Let’s divide the notebook into two sections. The first section contains the code snippets you entered in the “Basic Interactions with Scala” section. The second section contains the code snippets you entered in the “Basic Interactions with Spark” section.
Like Spark Scala shell, Scala Notebook is a full-blown Scala interactive environment where you can execute Scala code.
There are a few important notes to know when working with a Spark Notebook. It provides a very convenient auto-saving feature. The content of a notebook is automatically saved as you enter market statements or code snippets. In fact, the menu items under the File menu item don’t have an option for saving a notebook.
This section covers only the essential parts of using Databricks. Many other advanced features make it enticing to use Databricks as the platform for performing interactive data analysis or building advanced data solutions like machine learning models.
The CE provides a free account with a single node Spark cluster. Learning Spark through the Databricks product becomes so much easier than before. I highly recommend giving Databricks a try in your journey of learning Spark.
Setting up Spark Source Code
This section is geared toward software developers or anyone interested in learning how Spark works at the code level. Since Apache Spark is an open source project, its source code is publicly available to download from GitHub, examine and study how certain features were implemented. The Spark code is written in Scala by some of the smartest Scala programmers on the planet, so studying the Spark code is a great way to improve one’s Scala programming skills and knowledge.
To complete the source code download process, click the link on line #3 to download the compressed source code file. The final step is to uncompress the file into the directory your choice.

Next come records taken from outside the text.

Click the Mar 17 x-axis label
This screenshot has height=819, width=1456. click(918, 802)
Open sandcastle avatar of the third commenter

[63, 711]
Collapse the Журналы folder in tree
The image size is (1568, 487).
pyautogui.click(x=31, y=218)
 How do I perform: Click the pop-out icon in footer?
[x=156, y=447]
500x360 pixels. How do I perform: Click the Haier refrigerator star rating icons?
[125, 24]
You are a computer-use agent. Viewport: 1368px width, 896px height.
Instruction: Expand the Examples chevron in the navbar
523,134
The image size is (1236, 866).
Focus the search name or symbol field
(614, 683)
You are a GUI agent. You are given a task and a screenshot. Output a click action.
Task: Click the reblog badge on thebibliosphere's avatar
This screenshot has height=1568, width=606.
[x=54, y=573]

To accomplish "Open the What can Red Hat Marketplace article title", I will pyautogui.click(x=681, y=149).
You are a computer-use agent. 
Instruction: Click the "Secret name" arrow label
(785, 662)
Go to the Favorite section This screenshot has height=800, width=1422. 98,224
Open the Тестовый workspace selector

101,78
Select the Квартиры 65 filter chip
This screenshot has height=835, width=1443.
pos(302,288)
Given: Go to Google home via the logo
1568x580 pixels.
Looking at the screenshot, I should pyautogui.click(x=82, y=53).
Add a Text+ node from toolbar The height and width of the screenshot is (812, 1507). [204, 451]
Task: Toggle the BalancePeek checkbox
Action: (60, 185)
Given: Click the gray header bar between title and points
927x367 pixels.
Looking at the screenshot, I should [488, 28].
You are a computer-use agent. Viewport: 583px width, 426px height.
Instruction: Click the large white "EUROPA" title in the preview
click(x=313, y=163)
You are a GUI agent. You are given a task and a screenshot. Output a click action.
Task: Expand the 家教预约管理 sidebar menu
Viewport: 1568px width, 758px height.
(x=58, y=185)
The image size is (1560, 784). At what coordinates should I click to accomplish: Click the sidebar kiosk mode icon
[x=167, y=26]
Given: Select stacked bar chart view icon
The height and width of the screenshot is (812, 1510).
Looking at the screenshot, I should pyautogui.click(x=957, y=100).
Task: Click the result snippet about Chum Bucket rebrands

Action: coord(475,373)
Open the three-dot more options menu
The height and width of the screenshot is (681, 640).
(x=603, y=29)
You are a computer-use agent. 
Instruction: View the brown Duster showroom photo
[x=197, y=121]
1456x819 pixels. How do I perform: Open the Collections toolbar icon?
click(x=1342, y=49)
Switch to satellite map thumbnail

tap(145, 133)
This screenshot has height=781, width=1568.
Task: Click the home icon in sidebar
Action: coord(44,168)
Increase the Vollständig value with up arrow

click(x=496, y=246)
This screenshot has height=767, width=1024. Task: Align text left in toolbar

Once the Apache Spark source code is downloaded on your computer, go to http://spark.apache.org/developer-tools.html for information on how to import them into your favorite IDE.
Summary
When it comes to learning Spark, there are a few options. You can either use the locally installed Spark or use the Collaborative Notebook Community Edition. These tools make it easy and convenient for anyone to learn Spark.
The Spark shell is a powerful and interactive environment to learn Spark APIs and to analyze data interactively. There are two types of Spark shell, Spark Scala shell, and Spark Python shell.
The Spark shell provides a set of commands to help its users to become productive.
Collaborative Notebooks is a fully managed platform designed to simplify building and deploying data exploration, data pipelines, and machine learning solutions. The interactive workspace provides an intuitive way to organize and manage notebooks. Each notebook contains a combination of markup statements and code snippets. Sharing a notebook with others only requires a few mouse clicks.
For software developers interested in learning about the internals of Spark, downloading and examining the Apache Spark source code is a great way to satisfy that curiosity.